Work order: Emit the line that holds "1543x784 pixels." and all lines following it through the end of the data, verbatim, and nothing else.

▬▬▬▬▬▬

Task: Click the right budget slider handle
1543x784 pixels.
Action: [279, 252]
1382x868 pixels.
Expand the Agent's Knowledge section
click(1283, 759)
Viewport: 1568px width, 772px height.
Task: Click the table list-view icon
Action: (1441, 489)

▬▬▬▬▬▬

Response:
1543x784 pixels.
Action: [279, 252]
1382x868 pixels.
Expand the Agent's Knowledge section
click(1283, 759)
Viewport: 1568px width, 772px height.
Task: Click the table list-view icon
Action: (1441, 489)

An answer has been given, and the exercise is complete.